Kommentar zur weltweiten Lage der Menschenrechte Auf der Kippe

Meinung | Berlin · Der jüngste Jahresreport von Amnesty International listet auf, dass auch 2016 für Millionen Menschen ein schlechtes Jahr war, weil Regierungen Menschenrechte missachtet, Freiheit eingeschränkt und autoritäre Regime das Mittel der Folter eingesetzt haben.

 Die Menschenrechte sind in Syrien sinnbildlich so zertrümmert wie weite Teile Aleppos.

Die Menschenrechte sind in Syrien sinnbildlich so zertrümmert wie weite Teile Aleppos.

Foto: picture alliance / Hassan Ammar/

Die Menschenrechte sind unveräußerlich. Wenn es tatsächlich so wäre, wie in Artikel eins des Grundgesetzes festgeschrieben, die Welt da draußen wäre eine gute. Doch die Wirklichkeit ist in sehr vielen Staaten auf diesem Globus ist anders – grausamer, finsterer, unmenschlicher, unsicherer. Der jüngste Jahresreport von Amnesty International listet auf, dass auch 2016 für Millionen Menschen ein schlechtes Jahr war, weil Regierungen Menschenrechte missachtet, Freiheit eingeschränkt und autoritäre Regime das Mittel der Folter eingesetzt haben.

„Folter funktioniert“, hatte US-Präsident Donald Trump zum Schrecken vieler Demokraten in und außerhalb Amerikas gewissermaßen einen moralischen Freibrief für den Einsatz harter Methoden im Anti-Terror-Kampf ausgestellt. Auch aus diesem Grund nennt Amnesty neben vielen Konflikten die Wahl von Trump zum US-Präsidenten als „das möglicherweise größte der vielen politischen Erdbeben“ im vergangenen Jahr. Trumps polarisierender, teilweise hetzerischer Wahlkampf laufe einem Ziel zuwider: der Wahrung der Menschrechte. Trumps Einreisebann für Menschen aus bestimmten muslimischen Ländern ist nur ein Beispiel.

In manchen Staaten erlebten große Teile der Bevölkerung auch im vergangenen Jahr dunkelstes Mittelalter. In Syrien, wo das Sterben in Aleppo unheilvoll für die Macht des Bösen steht, oder im Jemen gingen Militär und Rebellen grausamst gegen die Zivilbevölkerung vor. Die Menschenrechte sind sinnbildlich so zertrümmert wie weite Teile Aleppos. Kein Frieden, keine Freiheit, keine Sicherheit, nur der Terror des Krieges. In Bahrain, aber auch beim Nato-Partner Türkei werden Oppositionelle unterdrückt und weggesperrt. Und nach Afghanistan, das von mehr als 30 Jahren Krieg und Bürgerkrieg schwer gezeichnet ist, schiebt auch Deutschland wieder Flüchtlinge ab, weil bestimmte Regionen des Landes angeblich sicher seien. Ein Staat, in dem sich sichere und unsichere Regionen abwechseln, ist in der Summe mindestens instabil.

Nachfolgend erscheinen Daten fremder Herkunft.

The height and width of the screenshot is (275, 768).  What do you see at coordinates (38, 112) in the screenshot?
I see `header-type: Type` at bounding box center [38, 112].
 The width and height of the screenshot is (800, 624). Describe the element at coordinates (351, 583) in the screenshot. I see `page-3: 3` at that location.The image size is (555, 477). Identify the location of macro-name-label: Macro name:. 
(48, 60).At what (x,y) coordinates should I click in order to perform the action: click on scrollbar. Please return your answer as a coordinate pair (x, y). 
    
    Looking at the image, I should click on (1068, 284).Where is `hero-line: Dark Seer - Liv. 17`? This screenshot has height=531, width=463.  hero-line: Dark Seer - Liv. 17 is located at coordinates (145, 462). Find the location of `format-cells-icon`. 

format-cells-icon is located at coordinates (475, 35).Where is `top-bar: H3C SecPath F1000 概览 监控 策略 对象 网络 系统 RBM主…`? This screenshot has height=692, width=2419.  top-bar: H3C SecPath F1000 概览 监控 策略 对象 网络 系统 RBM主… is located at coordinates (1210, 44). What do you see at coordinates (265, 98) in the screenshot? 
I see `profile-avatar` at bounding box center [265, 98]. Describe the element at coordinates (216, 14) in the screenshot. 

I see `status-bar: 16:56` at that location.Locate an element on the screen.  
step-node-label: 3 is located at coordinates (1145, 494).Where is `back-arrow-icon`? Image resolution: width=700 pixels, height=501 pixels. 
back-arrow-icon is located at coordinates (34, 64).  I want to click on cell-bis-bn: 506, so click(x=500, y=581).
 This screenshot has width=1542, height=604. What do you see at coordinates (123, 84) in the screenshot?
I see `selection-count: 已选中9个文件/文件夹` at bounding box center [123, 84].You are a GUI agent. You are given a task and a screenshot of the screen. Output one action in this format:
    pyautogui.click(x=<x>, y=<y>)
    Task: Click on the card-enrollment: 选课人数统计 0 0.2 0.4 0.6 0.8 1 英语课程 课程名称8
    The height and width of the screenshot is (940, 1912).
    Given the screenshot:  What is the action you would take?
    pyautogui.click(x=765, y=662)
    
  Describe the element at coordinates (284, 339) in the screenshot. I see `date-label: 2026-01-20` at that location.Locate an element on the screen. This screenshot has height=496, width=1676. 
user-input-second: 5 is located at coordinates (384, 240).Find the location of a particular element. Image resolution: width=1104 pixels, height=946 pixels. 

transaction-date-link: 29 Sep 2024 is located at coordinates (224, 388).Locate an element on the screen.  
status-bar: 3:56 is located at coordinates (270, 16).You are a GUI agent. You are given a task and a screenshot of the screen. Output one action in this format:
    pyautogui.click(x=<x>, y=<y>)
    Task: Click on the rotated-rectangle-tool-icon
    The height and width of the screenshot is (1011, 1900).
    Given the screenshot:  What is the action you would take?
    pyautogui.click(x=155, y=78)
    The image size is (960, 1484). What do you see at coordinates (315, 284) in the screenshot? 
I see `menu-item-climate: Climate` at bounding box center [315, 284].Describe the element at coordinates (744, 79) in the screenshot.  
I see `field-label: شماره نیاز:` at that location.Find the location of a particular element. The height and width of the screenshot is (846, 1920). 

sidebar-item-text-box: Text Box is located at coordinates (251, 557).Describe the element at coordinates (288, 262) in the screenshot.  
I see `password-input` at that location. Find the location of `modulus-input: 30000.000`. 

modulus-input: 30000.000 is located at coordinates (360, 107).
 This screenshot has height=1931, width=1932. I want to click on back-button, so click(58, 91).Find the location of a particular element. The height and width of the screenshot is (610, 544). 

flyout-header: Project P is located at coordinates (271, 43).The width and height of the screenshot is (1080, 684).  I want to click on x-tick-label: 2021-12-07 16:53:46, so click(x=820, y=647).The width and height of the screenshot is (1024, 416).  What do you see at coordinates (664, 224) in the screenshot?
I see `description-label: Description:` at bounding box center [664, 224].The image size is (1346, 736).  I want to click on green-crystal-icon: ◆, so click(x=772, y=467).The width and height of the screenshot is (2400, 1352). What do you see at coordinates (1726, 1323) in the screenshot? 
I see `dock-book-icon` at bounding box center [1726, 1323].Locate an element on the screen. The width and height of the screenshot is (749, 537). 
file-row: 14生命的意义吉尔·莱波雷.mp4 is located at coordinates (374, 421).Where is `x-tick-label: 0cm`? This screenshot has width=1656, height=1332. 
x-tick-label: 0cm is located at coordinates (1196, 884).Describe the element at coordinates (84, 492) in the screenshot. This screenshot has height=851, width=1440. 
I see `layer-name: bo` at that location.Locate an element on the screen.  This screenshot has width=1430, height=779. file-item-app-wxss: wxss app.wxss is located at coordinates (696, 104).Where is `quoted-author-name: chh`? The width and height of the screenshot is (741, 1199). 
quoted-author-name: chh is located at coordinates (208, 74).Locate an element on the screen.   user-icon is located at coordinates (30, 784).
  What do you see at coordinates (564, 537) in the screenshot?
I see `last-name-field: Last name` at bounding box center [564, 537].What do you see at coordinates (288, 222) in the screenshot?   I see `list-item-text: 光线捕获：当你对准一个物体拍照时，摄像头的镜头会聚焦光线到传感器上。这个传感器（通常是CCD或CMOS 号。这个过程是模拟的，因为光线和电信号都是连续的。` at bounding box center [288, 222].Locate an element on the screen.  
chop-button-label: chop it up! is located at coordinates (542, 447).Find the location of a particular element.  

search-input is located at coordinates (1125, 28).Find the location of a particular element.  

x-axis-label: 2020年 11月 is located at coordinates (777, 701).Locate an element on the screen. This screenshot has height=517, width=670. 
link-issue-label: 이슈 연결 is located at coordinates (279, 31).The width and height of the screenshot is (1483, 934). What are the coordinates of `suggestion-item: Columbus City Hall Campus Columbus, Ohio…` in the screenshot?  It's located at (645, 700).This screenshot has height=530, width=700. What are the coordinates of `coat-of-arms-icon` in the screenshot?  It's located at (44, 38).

Deutschland bekommt von Amnesty ein Lob für die Unterbringung Hunderttausender Flüchtlinge, deren Neueinreisen ins Land von 890 000 (2015) deutlich auf 280 000 im vergangenen Jahr gesunken waren. Die Schattenseite: Die hohe Zahl rassistischer Angriffe auf Flüchtlingsheime – vor allem im Osten. Im Wahlkampf werden die Regierungsparteien besonders viele Nägel mit Köpfen machen, weil die zunächst offene Flüchtlingspolitik starker Skepsis und diffusen Ängsten in der Bevölkerungen gewichen ist. Einige EU-Staaten, auch Deutschland, reagierten mit schärferen Anti-Terror-Gesetzen auf Anschläge und Terrorgefahr. Armut und Elend werden den Marsch von Menschen aus dem armen Süden in den reichen Norden der Erdkugel anheizen. Wenigstens sollten die Menschenrechte dabei nicht auf der Strecke bleiben.